Stopping labetalol abruptly after taking it regularly can cause a rebound surge in blood pressure and heart rate. If you need to discontinue the medication, the dose is typically tapered down gradually over one to two weeks rather than stopped all at once.
How Labetalol Compares to Other Beta-Blockers
The beta-blocker class includes drugs with quite different properties, and lumping them together can be misleading. Propranolol, for example, blocks both beta-1 and beta-2 receptors but has no alpha-blocking activity, so it lowers blood pressure without the vasodilating benefit. Metoprolol and atenolol are “cardioselective,” meaning they primarily target beta-1 receptors in the heart and are generally safer for people with mild lung disease. Carvedilol is the closest relative to labetalol, sharing both alpha- and beta-blocking properties, though it’s used more often for heart failure than for acute blood pressure crises.

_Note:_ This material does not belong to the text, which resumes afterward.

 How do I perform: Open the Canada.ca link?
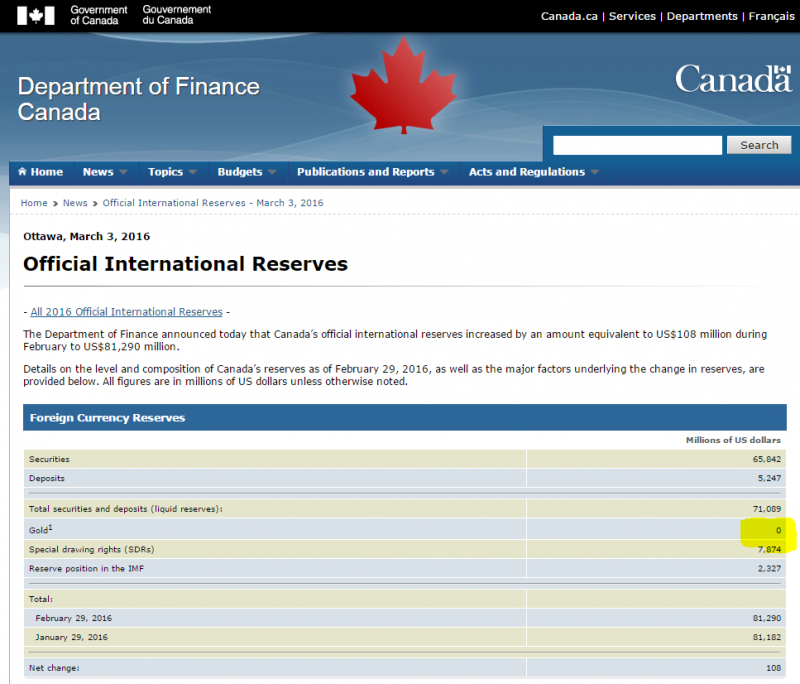(570, 16)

Labetalol’s niche comes down to its speed and versatility. In IV form, it works quickly and predictably for emergencies. In oral form, its dual mechanism makes it a practical choice when you need blood pressure lowering without the heart rate increase that pure vasodilators cause. And in pregnancy, its safety profile and ability to maintain placental blood flow give it an edge that few competitors can match.